Use the legacy ping app to estimate RTT to 198.46.92.100 (west coast, around LA), 206.71.50.230 (east coast, around NYC), and must.edu.my (Malaysia Univ. of Science and Technology). Using map apps, estimate the ballpark distance from Purdue to LA, NYC, and Malaysia (use its capital Kuala Lumpur as approximate location). Using SOL (speed of light) as lower bound, estimate the minimum RTT to the two sites. Compare the values against your ping RTT values. Do not transmit more than 10 probes per site to avoid potential false alarms being triggered at server side. Discuss, in decreasing order of importance, what factors may contribute to the discrepancy of RTT values observed. Explain your reasoning behind the ordering.
The Bonus Problem is completely optional. It serves to provide additional exercises to understand material. Bonus problems help more readily reach the 40% contributed by lab component to the course grade.

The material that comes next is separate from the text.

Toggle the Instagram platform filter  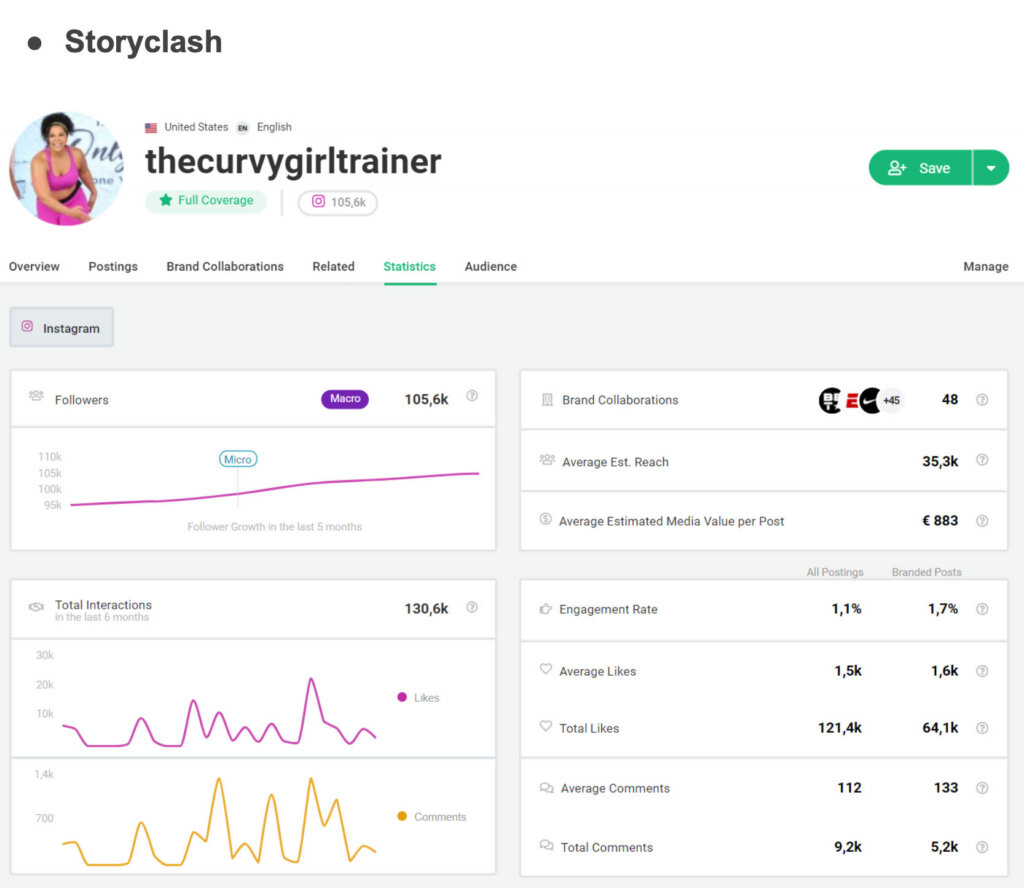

Electronic turn-in instructions:
i) For problems that require answering/explaining questions, submit a write-up as a pdf file called lab2ans.pdf. Place lab2ans.pdf in your directory lab2/. You can use your favorite editor subject to that it is able to export pdf files which several freeware editors do. Files submitted in any other format will not be graded.
ii) We will use turnin to manage lab assignment submissions. Please check that the relevant source code and files are included in the respective subdirectories of lab2. In the parent directory of lab2, run the command
turnin -c cs422 -p lab2 lab2
You can check/list the submitted files using
turnin -c cs422 -p lab2 -v